The Myth of the Hot Goalie: Consistent Goaltenders vs. Inconsistent Goaltenders

Updated: January 10, 2018 at 7:14 pm by Eric T.


Consistent, or random?
Photo by Michael Miller via Wikimedia Commons, commons license




Some goaltenders are thought of as being particularly streaky or particularly consistent, but are those labels fair? In this article, we compare Marc-Andre Fleury, Ilya Bryzgalov, Henrik Lundqvist, Pekka Rinne, Jaroslav Halak, and Carey Price and find two things: they all exhibit about the same amount of variability as each other, and they all exhibit about the same amount of variability as would be expected from simple random chance.


Heading into the Flyers-Penguins series, one common defense of Marc-Andre Fleury from those who argued he was better than his stats was that he was an extremely consistent goalie, whereas Ilya Bryzgalov was unreliable and streaky. (I always feel compelled to prove that I’m not fighting a straw man, so here are a few examples from Darren Dreger, the Sporting News, Pro Hockey Talk, and the Penguins-focused blog HighHeelsAndHockey.)

Fleury’s play in the series may have done more to address that claim than I ever could, but at the time it started me down the road of trying to answer two questions:

  • Can I find evidence that goalies are more streaky or more consistent than would be expected from random variance?
  • Can I find evidence that some goalies are more streaky or more consistent than others?

To answer these questions, I simulated a random career for each goalie and compared it to his actual career to see which was streakier. I’ll save the details of the simulation methodology for the appendix, but the output was a 10,000 game simulated career which assumed that the goalie’s odds of stopping any given shot was exactly his career average save percentage, with no streakiness at all except for random chance.

Once we can have that, we can make a plot of how often a goalie posts a certain save percentage over a given number of games, and compare the results to his perfectly steady simulated counterpart.

If the goalie is truly streaky, we would expect him to run hot or cold more often than the coinflip model does, which would mean the distribution of save percentages in his actual career would be broader than in the simulation.

The Results

Here’s what we see for Fleury’s results over any given 3-game stretch compared to the simulated Fleury’s 3-game stretches:

Distribution of Fleury results over 3-game stretches

Fleury looks awfully similar to his randomly simulated counterpart. Nearly identical, even.

However, the decision to look at 3-game stretches was arbitrary; maybe streaks last longer than that, so let’s look at some other cutoffs to be sure we aren’t missing something.

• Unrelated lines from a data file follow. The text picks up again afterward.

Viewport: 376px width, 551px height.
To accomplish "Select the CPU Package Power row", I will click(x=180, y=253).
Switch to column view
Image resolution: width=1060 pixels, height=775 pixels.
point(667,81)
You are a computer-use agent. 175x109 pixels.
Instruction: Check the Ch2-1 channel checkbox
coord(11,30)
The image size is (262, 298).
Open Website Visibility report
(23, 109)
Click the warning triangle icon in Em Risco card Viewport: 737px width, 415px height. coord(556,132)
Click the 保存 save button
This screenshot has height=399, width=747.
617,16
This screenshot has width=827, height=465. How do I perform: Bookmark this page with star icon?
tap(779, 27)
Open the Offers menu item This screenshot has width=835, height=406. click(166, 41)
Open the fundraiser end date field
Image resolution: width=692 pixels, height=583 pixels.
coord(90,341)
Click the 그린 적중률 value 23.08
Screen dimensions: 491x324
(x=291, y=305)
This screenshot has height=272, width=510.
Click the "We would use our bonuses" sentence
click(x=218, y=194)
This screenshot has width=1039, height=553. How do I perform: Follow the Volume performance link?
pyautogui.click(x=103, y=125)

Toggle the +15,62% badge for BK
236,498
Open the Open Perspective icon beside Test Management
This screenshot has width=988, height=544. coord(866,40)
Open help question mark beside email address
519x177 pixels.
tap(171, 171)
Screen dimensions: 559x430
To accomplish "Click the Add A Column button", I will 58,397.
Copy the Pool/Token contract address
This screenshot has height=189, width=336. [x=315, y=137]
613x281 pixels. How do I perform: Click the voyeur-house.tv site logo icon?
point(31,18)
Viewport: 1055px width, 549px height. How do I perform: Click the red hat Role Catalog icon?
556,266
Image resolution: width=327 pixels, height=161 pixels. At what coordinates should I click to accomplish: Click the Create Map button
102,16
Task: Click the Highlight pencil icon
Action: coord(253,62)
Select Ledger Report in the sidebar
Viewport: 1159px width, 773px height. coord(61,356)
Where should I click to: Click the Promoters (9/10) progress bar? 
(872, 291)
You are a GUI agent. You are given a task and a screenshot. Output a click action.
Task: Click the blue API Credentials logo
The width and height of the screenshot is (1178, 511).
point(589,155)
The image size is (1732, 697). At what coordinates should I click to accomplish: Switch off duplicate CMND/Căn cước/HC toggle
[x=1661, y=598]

Distribution of Fleury results over 5-game stretchesDistribution of Fleury results over 10-game stretches

It could be argued that Fleury’s distribution over 5-game stretches is just the slightest bit broader than the simulated Fleury, but the difference is not large. The standard deviation – a measure of the spread of the results – is 0.026 for Fleury’s actual results and 0.025 for simulated Fleury, a difference that is virtually imperceptible in reality and as likely as not due to imperfections in the model (see appendix).

To a first approximation, it’s fair to say that Fleury’s consistency is what you’d see from a robot goalie that had no effects of injury, confidence, focus, or whatever else might cause a goaltender to appear more dialed in at some times than at others.

Perhaps that’s evidence that Fleury is indeed unusually consistent. Do other goalies fluctuate more than we’d expect by random chance, with streaks of running hot and cold beyond what the coinflip model achieves? Let’s take a look at Bryzgalov.

Distribution of Bryzgalov results over 3-game stretchesDistribution of Bryzgalov results over 5-game stretches
Distribution of Bryzgalov results over 10-game stretches

Again, that’s pretty darn similar. Bryzgalov had three bad starts in a row a little more often than the model did, but other than that his career is virtually identical to that of a .915-save-percentage puck-stopping robot. (Question: could we build such a device for less than $51 million?)

I looked at six goalies using this method, evaluating players who were suggested to me on Twitter as being either particularly consistent or particularly streaky. I’ll spare you the rest of the plots and summarize with a table showing the standard deviation of the distribution of results for each goalie and his simulated counterpart:


3-game stretches

5-game stretches

10-game stretches

Fleury / SimFleury

.033 / .033

.026 / .025

.018 / .018

Bryzgalov / SimBryzgalov

.034 / .032

.026 / .024

.017 / .017

Lundqvist / SimLundqvist

.032 / .031

.024 / .024

.018 / .017

Rinne / SimRinne

.033 / .032

.025 / .024

.018 / .018

Halak / SimHalak

.033 / .031

.026 / .024

.018 / .017

Price / SimPrice

.031 / .030

.025 / .023

.018 / .017

Each goalie is just a tiny bit less consistent than the random variance model, with differences pretty comparable to those plotted above. All of the factors that might contribute to making a real goalie less consistent (imperfections in the model, injury to the goalie, psychological factors, change in talent level over the years) all add up to increasing the standard deviation by about 0.1%.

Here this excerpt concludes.